When my daughter asked if I wanted to attend a program for her seventh-grade class, I immediately said yes. After all, how many more school programs would I be able to attend - she is my youngest. I knew the day was going to be a challenge when Stephanie came into my room 10 minutes before leaving for school saying she needed brown pants. "What?" I said. It's not like brown pants was something I could whip up for a 7th grader. When I said we didn’t have any she left my room holding back the tears. I took a deep breath, put my mommy brain to work and remembered I had just gotten a brown sweat suit, so I gave her my sweat pants so she could be a tree in the program. (News to me!)
I got to school and to my surprise there were only a handful of parents. After a chaotic beginning, the program started. The only problem was the place was freezing on one of the coldest days of the year. I shivered for four hours, wrapped up in my coat, scarf, gloves, and boots. Under my breath, I grumbled wondering why the heat wasn’t on. Finally, it was time for lunch. Warmth and good food, I thought.
I proceeded to lunch with 150 seventh graders. The room was so packed I literally couldn’t move and barely could find a seat. Seventh grade boys at my end of the table smashed all of the fortune cookies for dessert and threw the crumbs all over the table, laughing furiously. Famished, I couldn’t believe it when lunch was Chinese food (one of the few foods I don’t like!). My complaining heart emerged again. I couldn’t get out of there fast enough to go home, warm up, and eat!

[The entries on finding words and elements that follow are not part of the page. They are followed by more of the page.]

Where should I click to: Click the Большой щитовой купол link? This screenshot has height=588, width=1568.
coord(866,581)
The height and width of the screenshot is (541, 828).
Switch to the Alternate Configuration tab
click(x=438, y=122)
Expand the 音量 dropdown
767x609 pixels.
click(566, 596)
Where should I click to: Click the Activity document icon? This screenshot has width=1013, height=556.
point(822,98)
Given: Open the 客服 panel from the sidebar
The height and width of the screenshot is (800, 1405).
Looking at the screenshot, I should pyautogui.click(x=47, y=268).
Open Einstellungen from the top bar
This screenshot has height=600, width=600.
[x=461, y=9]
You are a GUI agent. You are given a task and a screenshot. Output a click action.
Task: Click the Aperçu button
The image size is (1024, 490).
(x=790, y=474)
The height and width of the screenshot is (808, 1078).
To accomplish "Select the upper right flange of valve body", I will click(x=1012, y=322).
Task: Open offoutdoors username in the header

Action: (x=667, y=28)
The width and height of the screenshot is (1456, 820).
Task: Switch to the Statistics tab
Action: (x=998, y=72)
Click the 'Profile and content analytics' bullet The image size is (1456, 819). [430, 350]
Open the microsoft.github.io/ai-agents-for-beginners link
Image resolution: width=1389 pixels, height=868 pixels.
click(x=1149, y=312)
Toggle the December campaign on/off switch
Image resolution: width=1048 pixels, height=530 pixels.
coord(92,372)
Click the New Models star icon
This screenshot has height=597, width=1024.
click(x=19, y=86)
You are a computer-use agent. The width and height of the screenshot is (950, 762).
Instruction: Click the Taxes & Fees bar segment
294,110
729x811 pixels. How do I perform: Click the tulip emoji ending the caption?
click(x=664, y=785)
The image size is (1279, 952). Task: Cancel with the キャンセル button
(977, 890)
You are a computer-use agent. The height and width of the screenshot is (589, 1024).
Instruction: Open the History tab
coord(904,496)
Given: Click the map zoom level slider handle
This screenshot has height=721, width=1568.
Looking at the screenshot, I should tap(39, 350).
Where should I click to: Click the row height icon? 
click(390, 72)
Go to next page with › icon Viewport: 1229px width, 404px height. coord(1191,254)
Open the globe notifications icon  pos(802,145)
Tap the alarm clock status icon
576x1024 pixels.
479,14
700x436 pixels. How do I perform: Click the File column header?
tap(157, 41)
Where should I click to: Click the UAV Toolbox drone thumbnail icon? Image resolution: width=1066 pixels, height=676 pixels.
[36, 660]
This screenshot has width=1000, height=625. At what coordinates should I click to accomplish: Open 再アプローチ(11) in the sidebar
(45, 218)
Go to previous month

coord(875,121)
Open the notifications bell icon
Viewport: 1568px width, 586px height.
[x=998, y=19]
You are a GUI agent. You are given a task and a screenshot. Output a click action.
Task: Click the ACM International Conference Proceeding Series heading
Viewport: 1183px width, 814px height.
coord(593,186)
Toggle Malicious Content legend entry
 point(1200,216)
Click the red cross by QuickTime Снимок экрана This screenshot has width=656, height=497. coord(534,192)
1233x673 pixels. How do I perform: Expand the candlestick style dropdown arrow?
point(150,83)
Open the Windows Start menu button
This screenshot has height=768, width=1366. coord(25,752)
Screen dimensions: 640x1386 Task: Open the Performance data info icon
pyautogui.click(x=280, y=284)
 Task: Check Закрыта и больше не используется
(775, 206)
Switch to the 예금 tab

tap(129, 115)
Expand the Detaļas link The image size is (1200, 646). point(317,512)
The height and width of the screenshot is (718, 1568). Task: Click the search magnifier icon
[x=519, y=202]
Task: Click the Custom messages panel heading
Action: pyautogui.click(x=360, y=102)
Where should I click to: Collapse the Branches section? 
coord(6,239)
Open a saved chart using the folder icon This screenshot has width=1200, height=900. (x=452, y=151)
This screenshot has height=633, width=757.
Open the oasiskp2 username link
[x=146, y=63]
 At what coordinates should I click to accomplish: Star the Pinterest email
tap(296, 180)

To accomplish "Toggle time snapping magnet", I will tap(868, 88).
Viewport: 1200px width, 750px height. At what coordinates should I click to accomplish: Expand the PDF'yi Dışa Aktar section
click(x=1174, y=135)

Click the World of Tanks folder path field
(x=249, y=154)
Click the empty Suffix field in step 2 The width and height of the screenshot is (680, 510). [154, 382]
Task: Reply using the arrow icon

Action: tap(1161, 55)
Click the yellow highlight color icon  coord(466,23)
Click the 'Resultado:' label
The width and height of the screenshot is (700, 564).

While thawing out with my heating pad, I heard that gentle whisper of the Holy Spirit, “So you were uncomfortable…good! The Christian life is all about being uncomfortable. It’s not about you and your comfort, but following me at all costs, and that means being uncomfortable.” Wow, did that hit me. So often I have the mindset that comfort is my right and isn’t the culture – and even the church - constantly seducing us with that message? I have to admit that all too often I fall into the comfort trap. Why is it such a problem? Because in the end, it can be our comfort that keeps us from living the life Christ wants us to live, putting our focus entirely on self. I know that’s where my focus was that morning and I was miserable! Who knows what eternal opportunities I missed.
Our pursuit for comfort can get in the way of the greater things of the kingdom. I wonder if it isn’t that desire that keeps us from going deeper with God? Jill Briscoe has a quote I love, “It’s better to be sleep deprived than God deprived.” Now, that’s uncomfortable. We’re so good at avoiding the uncomfortable, aren’t we? If I’m really honest, if I had known what things were going to be like that day, I might have been tempted to take a pass. How many things are we tempted to take a pass on in the Christian life because they’re uncomfortable? Maybe God’s been prodding us to go on a mission trip to a remote part of the world with no showers or toilets, or reach out to people we have nothing in common with, or get our hands dirty serving the poor, or maybe it’s considering adoption, or going without, or downsizing, or making a financial sacrifice, or fasting for a pressing need once a week. Francis Chan, in his book Crazy Love says, “Living an uncomfortable life means not being worried about being shielded from pain or distress, living lives that connect us with the poor and broken, or doing things that don’t make sense in terms of success or wealth…it’s caring more about the kingdom than our own comfort.” I don’t know what it is for you, but I know there is an uncomfortable call in all of our lives. Are we willing to lay our comforts aside to really hear that call and obey? Dietrich Bonhoeffer said, “The first call every Christian experiences is the call to abandon the attachments of this world.” Comfort is one of those attachments.
Christianity was never meant to be easy or comfortable. Just examine Jesus and the disciples’ lives. In fact, real discipleship is quite the contrary. The life of a believer is one of denying oneself, taking up our crosses, laying aside our security, money, convenience, and sharing everything we have. It’s abandoning all comforts for the sake of the gospel.
I left the program that day not only getting a lesson on India and China, but an unexpected lesson on the kind of life God is calling me to, realizing that He isn’t the least bit interested in my comfort - especially if it means missing the deeper things He wants to show me and to do. Yes, to follow Christ is to be uncomfortable. May God give us the courage to live uncomfortably for His sake!